(Einträge zum Auffinden von Text und Elementen)
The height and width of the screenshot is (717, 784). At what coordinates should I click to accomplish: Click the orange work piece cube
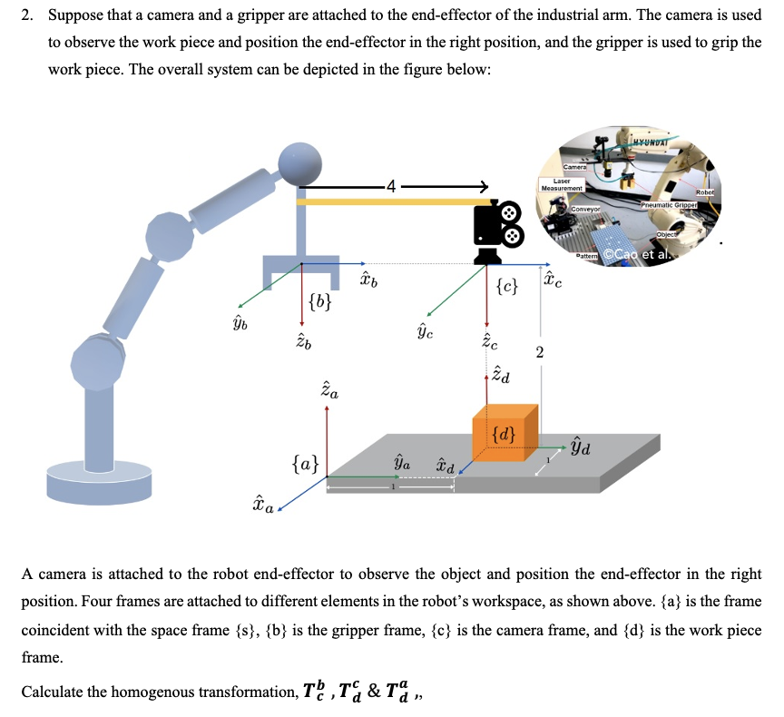pos(505,436)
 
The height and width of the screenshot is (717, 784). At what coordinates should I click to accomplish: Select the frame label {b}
pos(318,301)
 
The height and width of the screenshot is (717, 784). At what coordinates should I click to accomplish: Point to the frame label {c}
pos(508,288)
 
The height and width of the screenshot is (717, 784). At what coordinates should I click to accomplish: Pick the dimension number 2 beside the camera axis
pos(539,353)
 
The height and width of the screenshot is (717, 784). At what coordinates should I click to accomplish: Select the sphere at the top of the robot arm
pos(300,163)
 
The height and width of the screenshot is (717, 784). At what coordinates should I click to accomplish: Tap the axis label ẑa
pos(330,392)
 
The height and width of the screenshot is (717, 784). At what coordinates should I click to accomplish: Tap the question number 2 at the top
pos(27,15)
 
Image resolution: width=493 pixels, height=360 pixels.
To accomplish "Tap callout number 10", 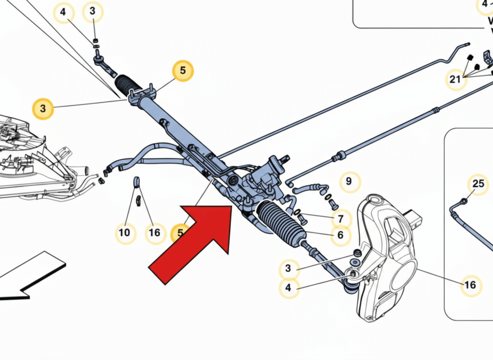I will (x=125, y=232).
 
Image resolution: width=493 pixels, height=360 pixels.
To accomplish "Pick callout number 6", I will (x=340, y=235).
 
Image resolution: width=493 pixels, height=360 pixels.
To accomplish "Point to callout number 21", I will (x=456, y=79).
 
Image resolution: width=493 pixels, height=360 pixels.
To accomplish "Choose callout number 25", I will (x=479, y=183).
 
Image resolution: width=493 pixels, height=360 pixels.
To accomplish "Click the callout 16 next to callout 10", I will (x=154, y=232).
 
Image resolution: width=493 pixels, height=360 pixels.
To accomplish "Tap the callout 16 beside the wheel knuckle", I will (x=470, y=285).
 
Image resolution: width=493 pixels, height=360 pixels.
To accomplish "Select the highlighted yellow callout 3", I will (x=43, y=109).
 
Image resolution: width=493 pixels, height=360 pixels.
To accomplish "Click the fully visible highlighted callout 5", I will (x=183, y=71).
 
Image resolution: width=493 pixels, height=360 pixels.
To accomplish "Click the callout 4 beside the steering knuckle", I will (x=289, y=287).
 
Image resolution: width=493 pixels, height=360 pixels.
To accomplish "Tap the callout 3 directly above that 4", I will (x=289, y=269).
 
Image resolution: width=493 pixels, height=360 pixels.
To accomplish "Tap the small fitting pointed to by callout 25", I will (x=464, y=202).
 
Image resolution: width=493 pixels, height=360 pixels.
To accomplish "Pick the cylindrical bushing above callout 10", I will (x=136, y=181).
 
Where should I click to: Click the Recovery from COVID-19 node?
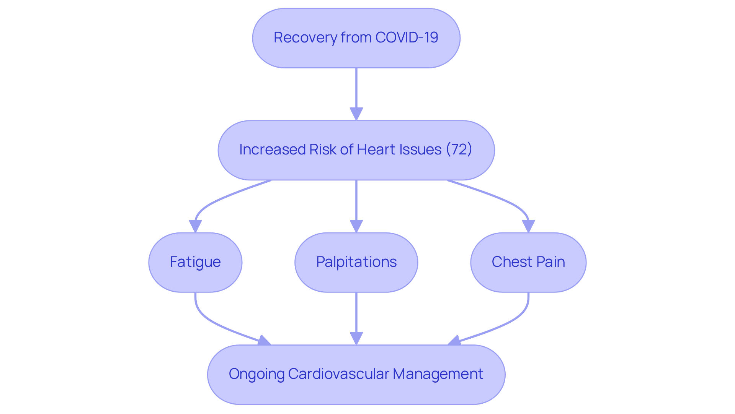[356, 38]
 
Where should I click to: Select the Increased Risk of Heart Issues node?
[356, 150]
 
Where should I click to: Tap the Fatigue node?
[195, 262]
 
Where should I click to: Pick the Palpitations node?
[356, 262]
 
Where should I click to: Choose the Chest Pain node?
[528, 262]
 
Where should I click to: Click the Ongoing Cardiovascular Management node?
[356, 374]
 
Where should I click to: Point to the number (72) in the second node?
[459, 149]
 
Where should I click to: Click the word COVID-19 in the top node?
[407, 37]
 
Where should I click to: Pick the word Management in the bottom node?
[438, 374]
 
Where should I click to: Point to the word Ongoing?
[256, 374]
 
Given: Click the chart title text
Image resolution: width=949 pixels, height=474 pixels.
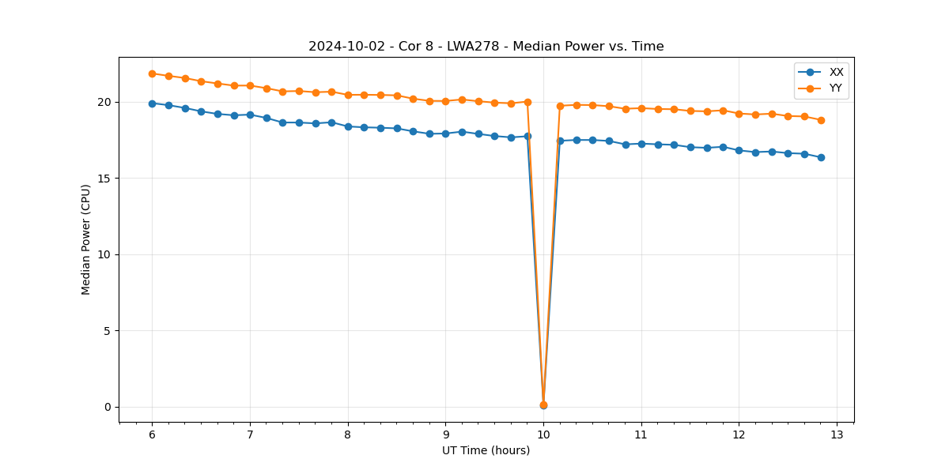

(Die Aufgabe):
Gib das Material von der Zeile mit „Where should I click to: Point to the word“ bis zum Ende des Materials Zeile für Zeile unverändert wieder. Lass die Bilder in deiner Antwort weg.

(Ergebnis der Übung):
Where should I click to: Point to the word Ongoing?
[256, 374]
 
Given: Click the chart title text
Image resolution: width=949 pixels, height=474 pixels.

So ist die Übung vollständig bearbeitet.